$ Micrograd in Haskell: Evaluation and Backward Pass

[September 20, 2025]

Welcome to the second post in a series on building a minimal neural network library in Haskell, which does automatic differentiation. If you haven't already, check out the first post.

You can find the complete code for this post at this playground link.

Evaluation

Here is the Op type that we have been working with.

data Op
  = Constant Double
  | Var Double
  | ReLU Op
  | Add Op Op
  | Multiply Op Op
  | Negate Op
  deriving (Eq, Show)

Haskell makes evaluating an expression tree straightforward using "pattern matching". We destructure the Op in a case expression, and recursively evaluate the sub-expressions. Here is what the evaluate function looks like.

evaluate :: Op -> Double
evaluate op = case op of
  Constant x -> x
  Var x -> x
  Negate x -> negate (evaluate x)
  ReLU x -> max 0 (evaluate x)
  Add x y -> evaluate x + evaluate y
  Multiply x y -> evaluate x * evaluate y

So elegant! Note the reliance on recursion in pattern matched branches.

Let's try it out in GHCi.

ghci> a :: Op = -4
ghci> b :: Op = 2
ghci> c = a * b + 3
ghci> evaluate c
-5.0
ghci> d = ReLU c
ghci> evaluate d
0.0

Great! It works, now let's implement the backward pass.

Backward Pass

Given a gradient value of 1.0 at the output node d, we want to know the gradients at a and b. Once we have the gradients, we can use gradient descent like techniques to update a and b to minimize a loss function.

Tip

It is not necessary for this post, but if curious, here is an accessible tutorial on gradient descent with lots of visuals.

How should we represent the gradients? Let's see how micrograd does this.
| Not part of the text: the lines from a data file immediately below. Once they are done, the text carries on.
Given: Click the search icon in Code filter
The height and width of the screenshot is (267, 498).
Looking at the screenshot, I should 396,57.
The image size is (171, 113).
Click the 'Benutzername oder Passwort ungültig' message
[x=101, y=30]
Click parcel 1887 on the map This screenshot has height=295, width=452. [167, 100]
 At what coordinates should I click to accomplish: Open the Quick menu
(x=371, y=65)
Here is the implementation for the backward pass for __add__ operation

class Value:
    ...
    def __add__(self, other):
        other = other if isinstance(other, Value) else Value(other)
        out = Value(self.data + other.data, (self, other), '+')

        def _backward():
            self.grad += out.grad
            other.grad += out.grad
        out._backward = _backward

        return out
    ...

Some notes about this implementation:

  1. We don't have an ADT equivalent in python. When constructing the out node, we pass in the parent nodes self and other, to keep track of children of the operation.
  2. We keep a grad field in the Value class to store the gradient value.
  3. You normally need to invoke model.zero_grad() to reset the gradients to zero before running the backward pass. This is not shown in the snippet above, but you can see an example in micrograd's notebook.
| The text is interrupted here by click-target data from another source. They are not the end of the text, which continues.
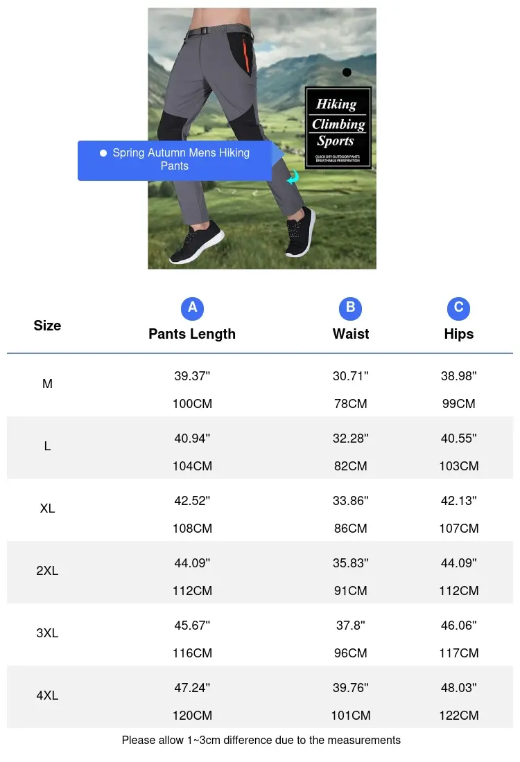Screen dimensions: 520x762
Task: Click the white bullet in blue banner
Action: pos(103,153)
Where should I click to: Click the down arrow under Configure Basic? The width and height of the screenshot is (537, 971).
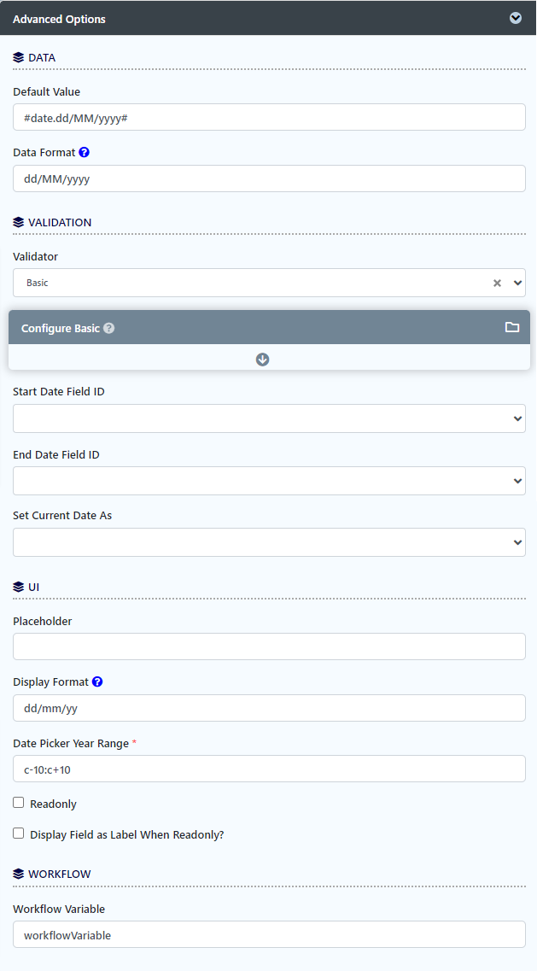coord(262,360)
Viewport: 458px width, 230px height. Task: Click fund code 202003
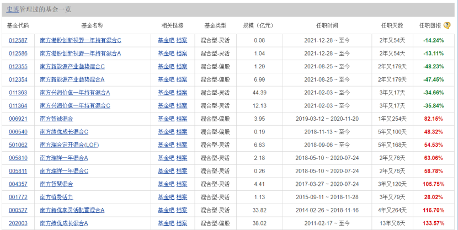(x=18, y=223)
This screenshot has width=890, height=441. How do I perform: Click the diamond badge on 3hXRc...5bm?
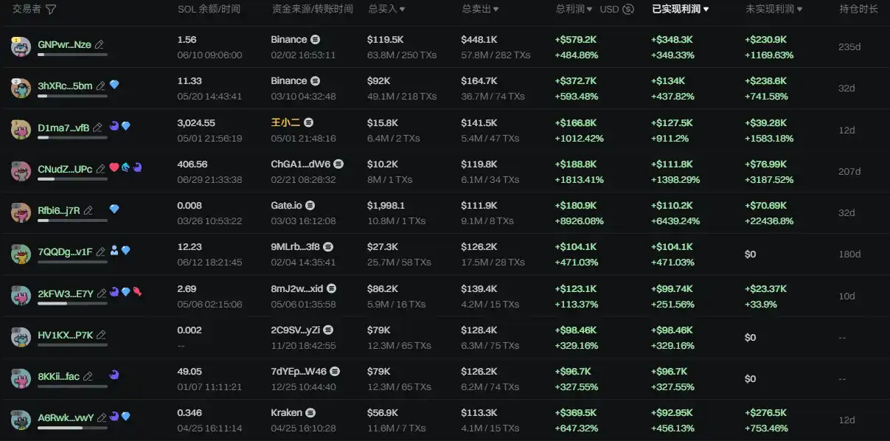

How should we approach this in Haskell? We could try to mimic the python implementation, but it is not very idiomatic. Instead, we use a "pure" functional approach. We can define a backward function that takes in an Op and a gradient value, and returns a list of tuples containing the Var nodes and their corresponding gradients.

backward :: Op -> Double -> [(Op, Double)]
backward op grad = case op of
  Constant _ -> []
  Var _ -> [(op, grad)]
  Negate x -> backward x (negate grad)
  ReLU x ->
    let xVal = evaluate x
        reluGrad = if xVal > 0 then grad else 0
    in backward x reluGrad
  Add x y ->
    backward x grad ++ backward y grad
  Multiply x y ->
    let xVal = evaluate x
        yVal = evaluate y
    in backward x (grad * yVal) ++ backward y (grad * xVal)

Once again, this is quite elegant!

Note on efficiency

Astute readers will observe that this implementation, while simple and elegant, is not very efficient. The evaluate function is called multiple times for the same sub-expression. We'll ignore this for this blog post and leave it as an exercise for the reader!

Let's take an example, and compare gradients we get against pytorch for verification. Let's skip the ReLU operation, since it zeroes the gradients out for the given values.

Here is the pytorch code.

import torch
a = torch.tensor([-4.0])
a.requires_grad=True
b = torch.tensor([2.0])
b.requires_grad=True
c = a * b + 3
c.backward()
print(a.grad, b.grad)
# tensor([2.]) tensor([-4.])

And here is the GHCi session.

ghci> a :: Op = -4
ghci> b :: Op = 2
ghci> c = a * b + Constant 3
ghci> backward d 1.0
[(Var 4.0,-2.0),(Var 2.0,-4.0)]

We get the same gradients as pytorch! Hooray!

Some notes:

  1. We needed to explicitly use Constant for the 3. Without this our typeclass would have converted into a Var, and we would compute gradients for it as well.
  2. The first element in the tuple is Var 4.0 instead of Var -4.0. If we show a we see that it is Negate (Var 4.0). The negation is captured in the tree structure, rather than in the value of the Var! Although the gradients are correct, this may not be what we want. Fixing this is left as yet another exercise for the reader.

That's it for this post, thank you for reading! You can play around with all code needed in this blog post here.